Representative of the suspicion and occasional hostility with which the twentieth century has sometimes regarded Benjamin Franklin is Max Weber’s treatment of him in his classic The Protestant Ethic and the Spirit of Capitalism. In this study Weber argues that a capitalistic economic system depends on the unnatural inclination of the workers to increase their productivity. He states that this accelerating productivity does not derive from love of money but from love of labor itself. And further, that love of work, or pride in one’s occupation, is instilled most effectively by ascetic Protestantism. The Calvinists, Methodists, and Baptists, Weber felt, shared an ascetic attitude toward the world, a suspicion of spontaneous pleasure, and a conviction that man could best serve God by working effectively at his 11 calling.” That out of this affirmation of work for its own sake (an “unnatural” love to other men who generally work only so hard as is necessary to provide themselves with what they need) came an affirmation of such virtues as honesty, frugality, and caution, which in turn produced the dependable labor force necessary for a successful capitalistic system. Weber went on to argue that though the original religious zeal that produced these attitudes flagged, the attitudes themselves remained. The best spokesman for such secularized asceticism, he says, was Benjamin Franklin. In his pamphlet, The Way to Wealth, and in the Autobiography, Franklin voiced most blatantly and naively his convictions that man should be diligent in his calling so that he might earn money for the good of society.

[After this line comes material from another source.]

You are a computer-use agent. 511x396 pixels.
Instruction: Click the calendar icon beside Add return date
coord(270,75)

Those who have carefully read the Autobiography will recognize the grain (or bushel) of truth in Weber’s argument. Franklin made amply clear that he believed a man’s first duty was to tend to his own business, and that virtues such as industry and frugality were the best aids to financial prosperity. If Weber chooses to define these attitudes as the spirit of capitalism, then he builds a strong case when he argues that Franklin expressed that spirit as clearly as anyone who ever wrote.

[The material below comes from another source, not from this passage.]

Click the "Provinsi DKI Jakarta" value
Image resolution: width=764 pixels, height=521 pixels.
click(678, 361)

Those who have read their Weber more carefully than their Franklin have often been repelled by the image of a man so engrossed in amassing profits that he seemed to have little more than the profiteer’s mentality. They have forgotten that Franklin desired wealth not with an insatiable lust, but rather regarded it as the best insurance of honesty and independence. Because Franklin assumed that men were reasonable, he assumed that others would recognize as easily as he had when they had made enough money for comfort, and would then turn to more important concerns such as dispassionate scientific inquiry, as he did. Franklin recalled the long hours he had worked when first establishing a trade because he was proud he had been able to leave his trade so early. Hard work, to Franklin, was the most efficient path toward leisure. He assumed all would understand that excesses of work were as unreasonable and undesirable as any other kind of excess.

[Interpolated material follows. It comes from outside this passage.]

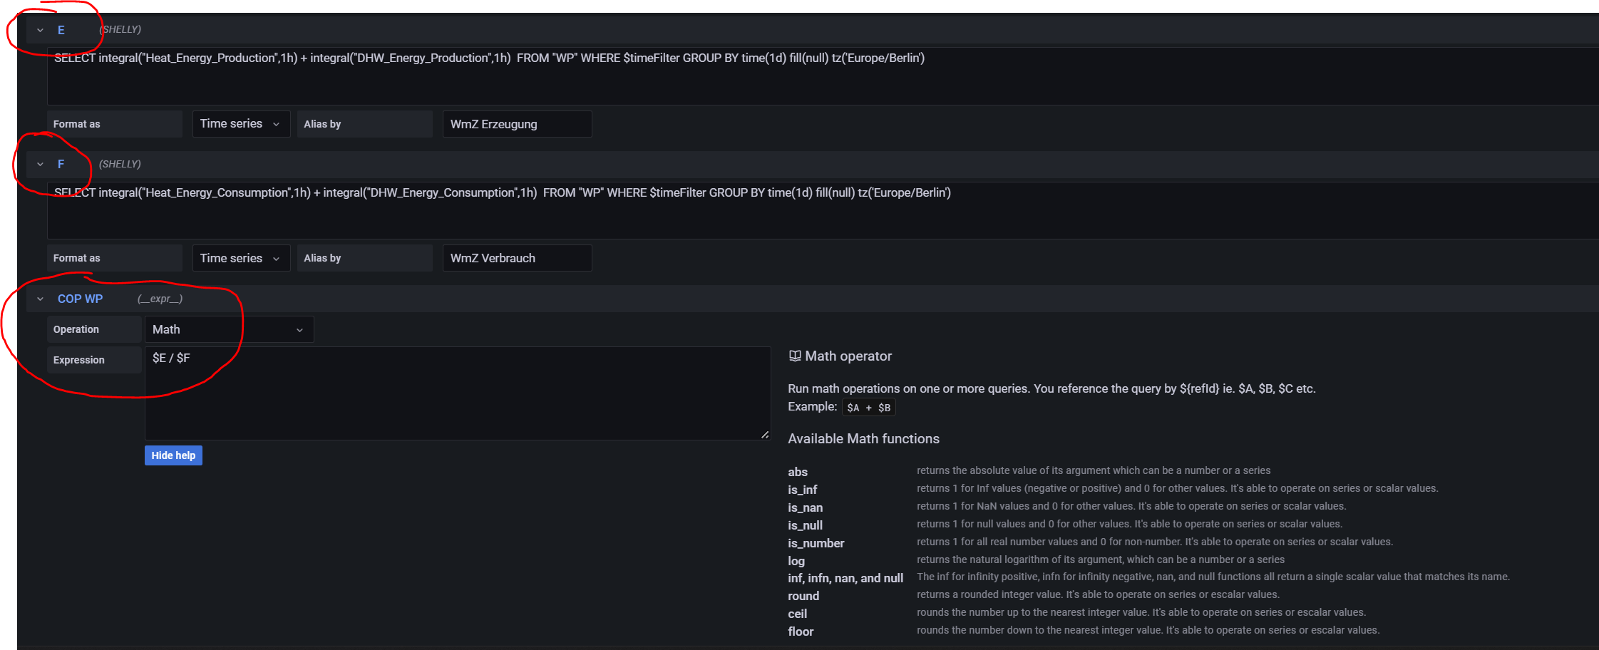Collapse query F using the chevron
Viewport: 1599px width, 650px height.
(40, 164)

It has been rather fashionable in the twentieth century to view Franklin condescendingly as the patron saint of shopkeepers, primarily concerned with hoarding pennies and denying pleasures. One need only say that such a view ignores the man’s temperament and practice, the facts of his life and the statements he recorded. His range of interests, inquiries, and accomplishments remains unmatched in both quality and variety. The zest with which he lived, the happiness he said he experienced, the skeptical humor with which he viewed himself and others, belie the portrait of him as the secular prophet of a joyless, otherworldly, money-grubbing religion of work.